Secondly, and related to the first factor, the ability to ensure the horizontal application of opt-outs within their training data sets will also depend on how well-resourced the entity undertaking the model training is. Here, it will be important to ensure — as part of the code of practice — that this does not turn into another competitive advantage to the most well-resourced AI model training companies.
As highlighted in the introduction of this paper, general-purpose AI model providers have to put in place policies to comply with the relevant parts of the EU copyright framework and rightholder opt-outs in particular. While the resulting policies will likely differ between individual model training companies, the process of arriving at policies that are effective, scalable, and address the needs of both rightholders and AI model trainers poses a number of collective action problems. This paper has identified four key components of compliance policies where there is a need to establish consensus and/or converge on a limited number of implementation options.
Based on the analysis provided in this paper, there are a number of obvious steps that can be taken to build consensus and converge on solutions that work for all stakeholders.
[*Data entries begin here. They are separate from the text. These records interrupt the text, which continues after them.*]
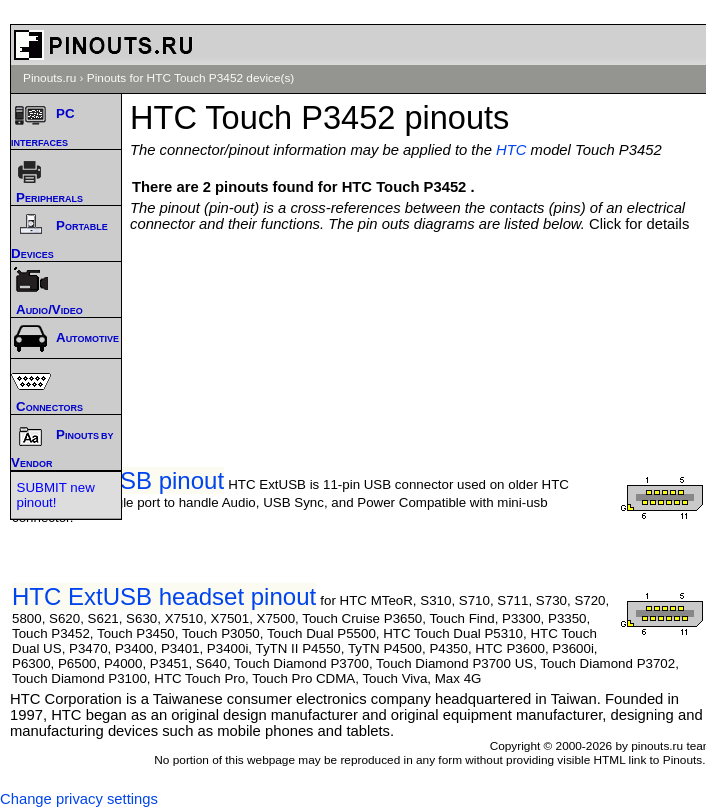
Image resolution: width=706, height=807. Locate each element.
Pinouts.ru (49, 78)
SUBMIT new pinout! (56, 495)
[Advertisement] (423, 292)
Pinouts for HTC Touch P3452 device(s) (191, 78)
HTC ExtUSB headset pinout (164, 596)
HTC (511, 150)
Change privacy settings (79, 799)
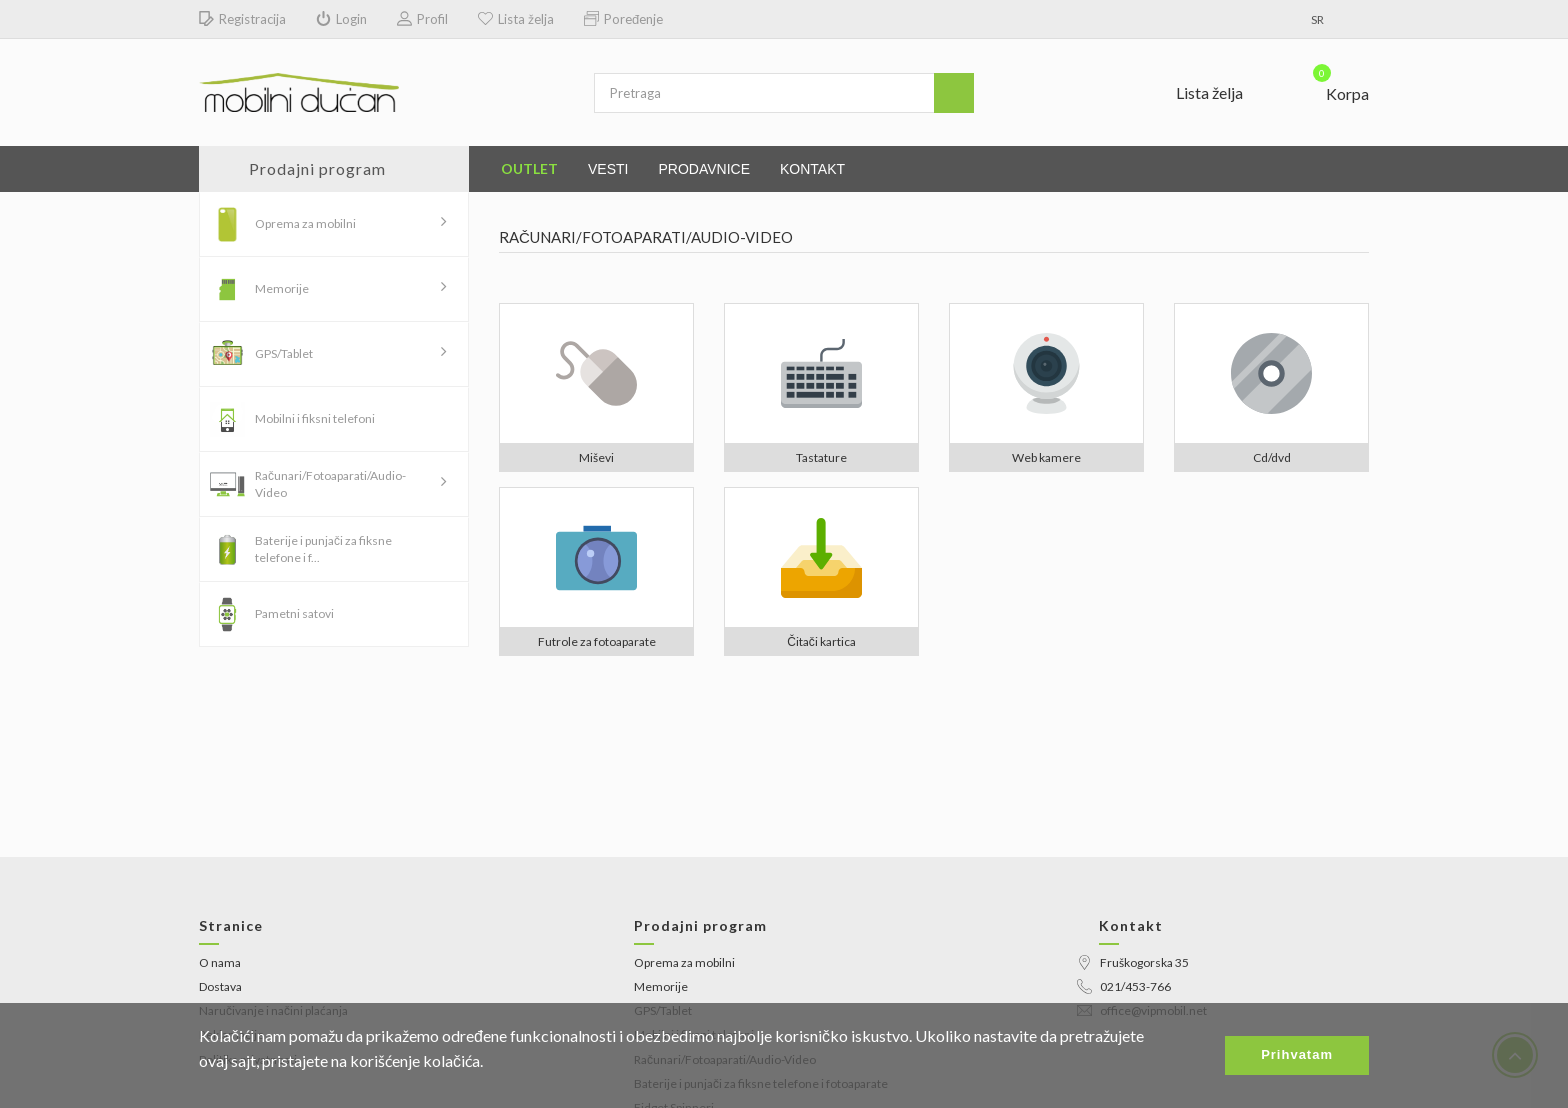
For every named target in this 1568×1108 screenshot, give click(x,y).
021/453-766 (1124, 986)
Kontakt (812, 169)
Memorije (282, 288)
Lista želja (516, 19)
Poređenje (623, 19)
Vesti (608, 169)
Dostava (220, 986)
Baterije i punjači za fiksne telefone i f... (323, 549)
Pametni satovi (294, 613)
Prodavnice (704, 169)
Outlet (529, 168)
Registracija (242, 19)
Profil (422, 19)
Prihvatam (1297, 1054)
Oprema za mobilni (305, 223)
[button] (1328, 89)
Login (341, 19)
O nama (220, 962)
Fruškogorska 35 (1133, 962)
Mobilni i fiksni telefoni (315, 418)
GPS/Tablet (284, 353)
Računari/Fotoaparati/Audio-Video (330, 484)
The most obvious first step would be to establish a common vocabulary for opt-outs that finds support among rightholders and AI model trainers and to align them with a set of generic user-agents that can be addressed via robots.txt
. By committing to this, AI model trainers would address some of the core concerns expressed by rightholders about the current state of affairs when it comes to machine-readable opt-outs. It seems likely that such a set would contribute to increasing the level of trust between AI model trainers and rightholders.
In a second step, it should be explored whether the same vocabulary can form the basis for a standardized way of respecting rightholder opt-outs declared on the basis of individual URLs (such as ai.txt
), especially in situations where rightholders upload dynamic web content such as text or software code, but do not control the entire domain on which their works are hosted.
At the same time, all stakeholders should explore the options to build out an infrastructure for unit-based opt-outs. As we have argued above, any compliance approach would ideally include both location-based and unit-based approaches to identifying opt-outs, and it will be important for all stakeholders to agree on one or more unit-based identifiers as soon as possible.
Ultimately, it is up to the European Commission and the AI Office to guide stakeholders towards an implementation of opt-outs that is workable for creators, other rightholders, and GPAI model developers alike. We hope that by outlining the contours of an approach to comply with Art. 53(1c) of the AI Act, this paper can contribute to that goal.